> _Exercise A_
Please write out the passage of the random module documentation from "Random Module¶" up to and including "b. Arguments can be in any order.".
> _Exercise B_
Continue the random module documentation after its final line.
** Excerpt provided follows **
Random Module¶
The random module provides functions for generating random numbers and performing random operations, similar to Python's random module. It uses a high-quality Mersenne Twister random number generator with cross-platform secure seeding.
Usage¶
use random
// Generate random numbers
let r = random.random() // 0.0 <= r < 1.0
let u = random.uniform(1, 10) // 1.0 <= u <= 10.0
let i = random.randint(1, 6) // 1 <= i <= 6 (dice roll)
Core Functions¶
random()¶
Returns a random floating-point number between 0.0 (inclusive) and 1.0 (exclusive).
uniform(a, b)¶
Returns a random floating-point number between a and b. Arguments can be in any order.
Parameters:
- a (number): Lower or upper bound
- b (number): Upper or lower bound
let temp = random.uniform(20.0, 30.0) // Random temperature
let price = random.uniform(9.99, 19.99) // Random price
randint(a, b)¶
Returns a random integer between a and b (both inclusive). Arguments can be in any order.
** End of Excerpt provided **
** Extracted records follows **
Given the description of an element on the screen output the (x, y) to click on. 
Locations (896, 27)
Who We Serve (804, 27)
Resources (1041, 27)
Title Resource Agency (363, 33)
** End of Extracted records **
> _Exercise output A_
Random Module¶
The random module provides functions for generating random numbers and performing random operations, similar to Python's random module. It uses a high-quality Mersenne Twister random number generator with cross-platform secure seeding.
Usage¶
use random
// Generate random numbers
let r = random.random() // 0.0 <= r < 1.0
let u = random.uniform(1, 10) // 1.0 <= u <= 10.0
let i = random.randint(1, 6) // 1 <= i <= 6 (dice roll)
Core Functions¶
random()¶
Returns a random floating-point number between 0.0 (inclusive) and 1.0 (exclusive).
uniform(a, b)¶
Returns a random floating-point number between a and b. Arguments can be in any order.

> _Exercise output B_
Parameters:
- a (number): Lower or upper bound (converted to integer)
- b (number): Upper or lower bound (converted to integer)
Sequence Operations¶
choice(array)¶
Returns a random element from the given array.
Parameters:
- array (array): Non-empty array to choose from
let colors = ["red", "green", "blue", "yellow"]
let color = random.choice(colors)
print(color) // e.g., "blue"
let numbers = [1, 2, 3, 4, 5]
let num = random.choice(numbers)
shuffle(array)¶
Shuffles the array in-place using the Fisher-Yates algorithm. Returns nil.
Parameters:
- array (array): Array to shuffle
let deck = [1, 2, 3, 4, 5, 6, 7, 8, 9, 10]
random.shuffle(deck)
print(deck) // e.g., [3, 7, 1, 9, 5, 2, 8, 4, 6, 10]
sample(array, k)¶
Returns an array of k unique random elements from the input array without replacement.
Parameters:
- array (array): Array to sample from
- k (number): Number of elements to sample (must be <= array length)
let population = [1, 2, 3, 4, 5, 6, 7, 8, 9, 10]
let sample = random.sample(population, 3)
print(sample) // e.g., [7, 2, 9]
// No duplicates in result
let winners = random.sample(["Alice", "Bob", "Charlie", "Diana"], 2)
State Management¶
seed(value?)¶
Sets the random seed for reproducible results. If no argument is provided, uses a secure random seed.
Parameters:
- value (number, optional): Seed value
// Set specific seed for reproducible results
random.seed(12345)
let r1 = random.random()
let r2 = random.randint(1, 100)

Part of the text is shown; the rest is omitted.